+++ EXERCISE DATA

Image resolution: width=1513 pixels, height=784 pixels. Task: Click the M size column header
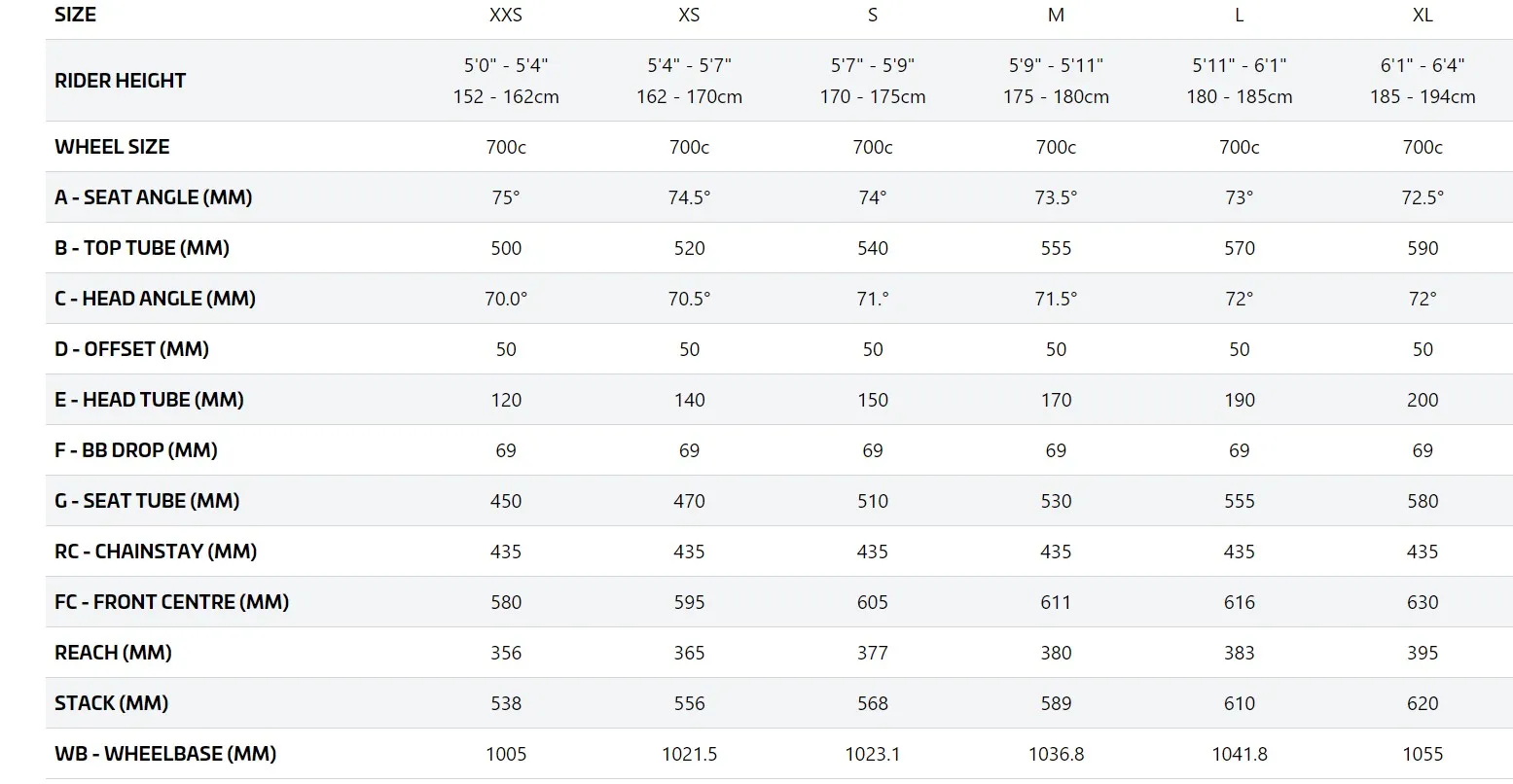pos(1056,15)
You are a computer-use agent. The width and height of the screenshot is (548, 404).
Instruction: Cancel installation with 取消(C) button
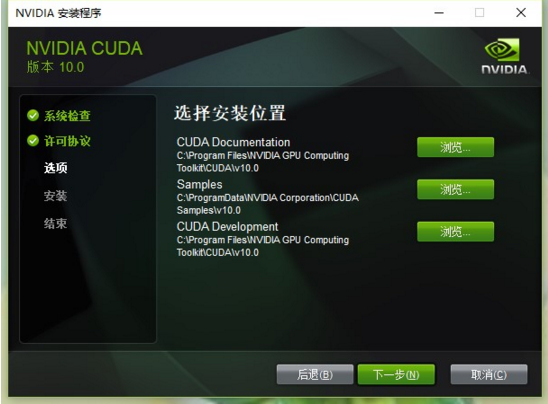click(489, 375)
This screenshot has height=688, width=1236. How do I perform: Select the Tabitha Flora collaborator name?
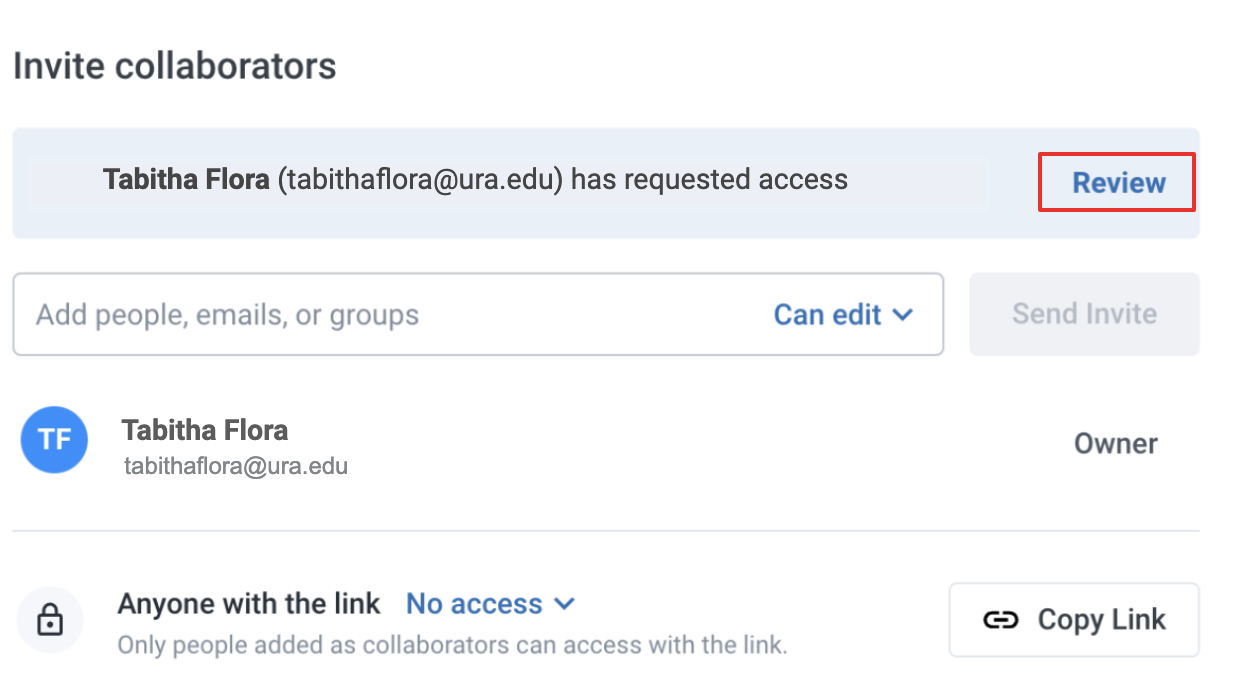coord(205,431)
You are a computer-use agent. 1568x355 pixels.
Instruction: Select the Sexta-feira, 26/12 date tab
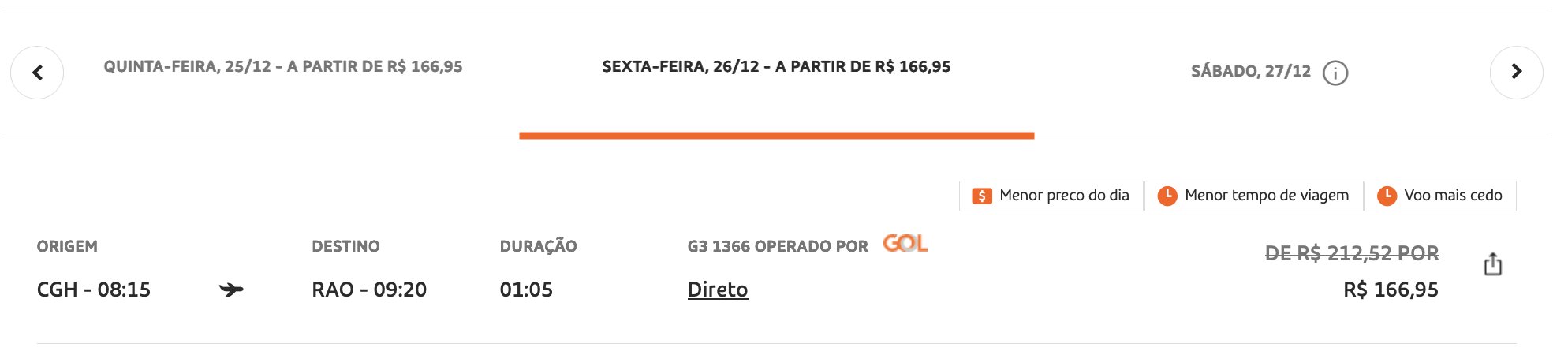(x=776, y=67)
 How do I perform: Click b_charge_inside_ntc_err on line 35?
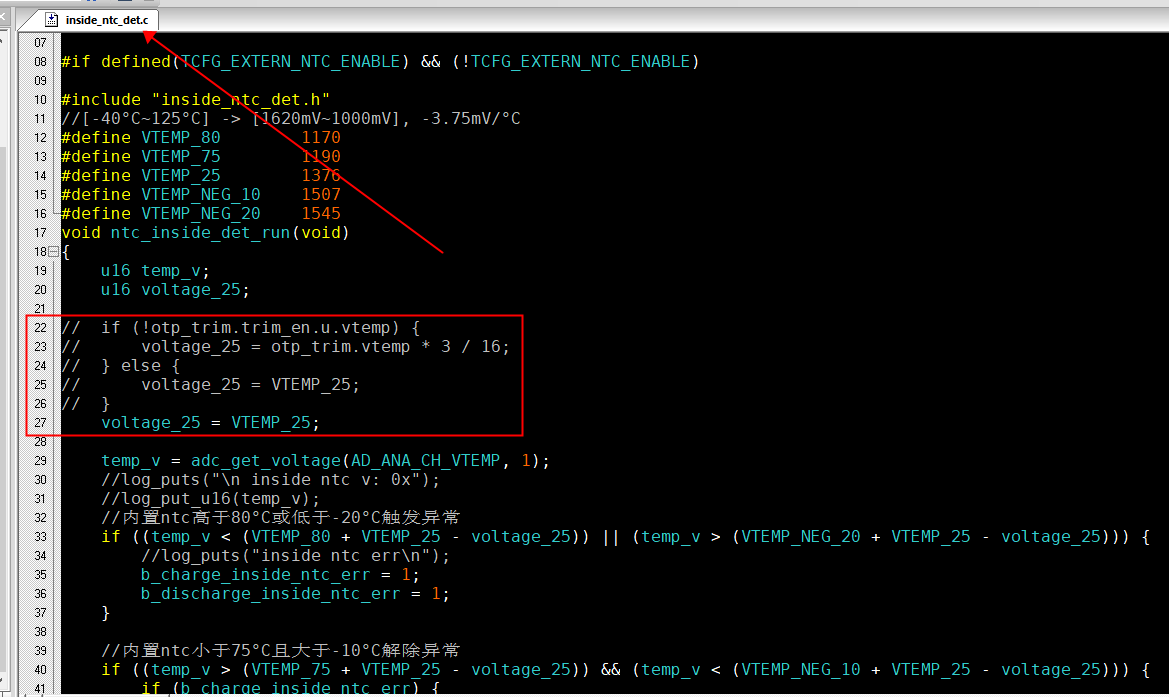[x=255, y=575]
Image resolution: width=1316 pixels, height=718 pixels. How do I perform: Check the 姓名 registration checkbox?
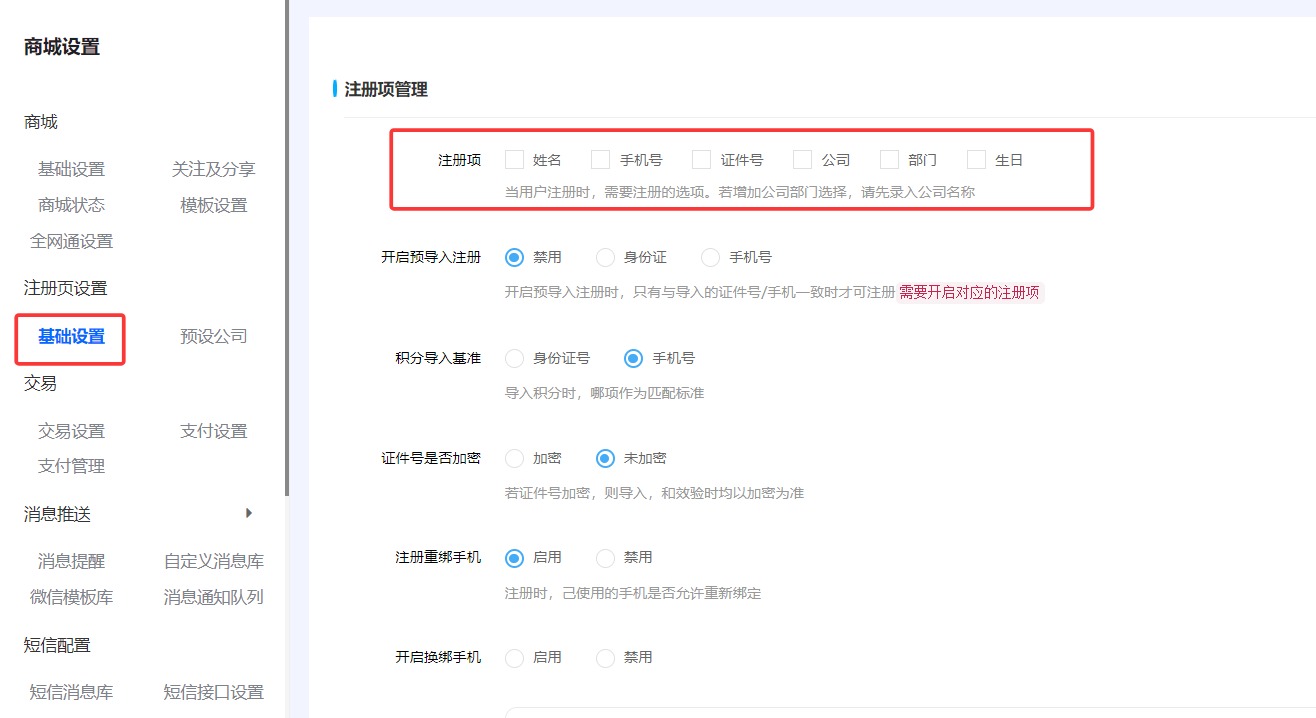click(x=515, y=160)
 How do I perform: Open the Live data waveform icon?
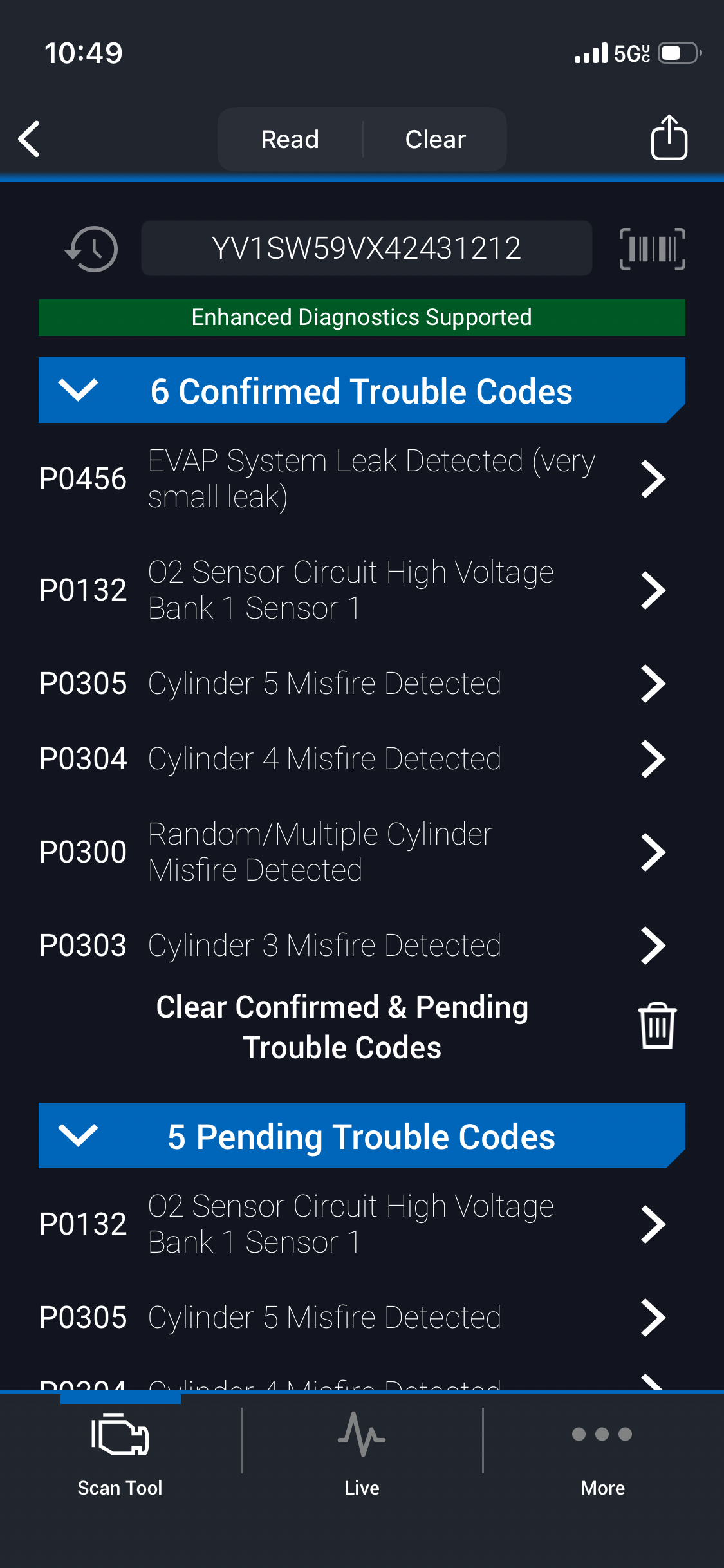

++++++

Print each entry precisely as written; the pictures stay out.

» **SOLUTION TO THIS EXERCISE**:
Image resolution: width=1513 pixels, height=784 pixels. Task: Click the M size column header
pos(1056,15)
You are a computer-use agent. The width and height of the screenshot is (548, 404).
Instruction: Cancel installation with 取消(C) button
click(489, 375)
This screenshot has height=688, width=1236. How do I perform: Select the Tabitha Flora collaborator name?
coord(205,431)
You are a computer-use agent. 1568x355 pixels.
Instruction: Select the Sexta-feira, 26/12 date tab
(x=776, y=67)
 How do I perform: Click b_charge_inside_ntc_err on line 35?
[x=255, y=575]
Image resolution: width=1316 pixels, height=718 pixels. How do I perform: Check the 姓名 registration checkbox?
click(x=515, y=160)
 How do I perform: Open the Live data waveform icon?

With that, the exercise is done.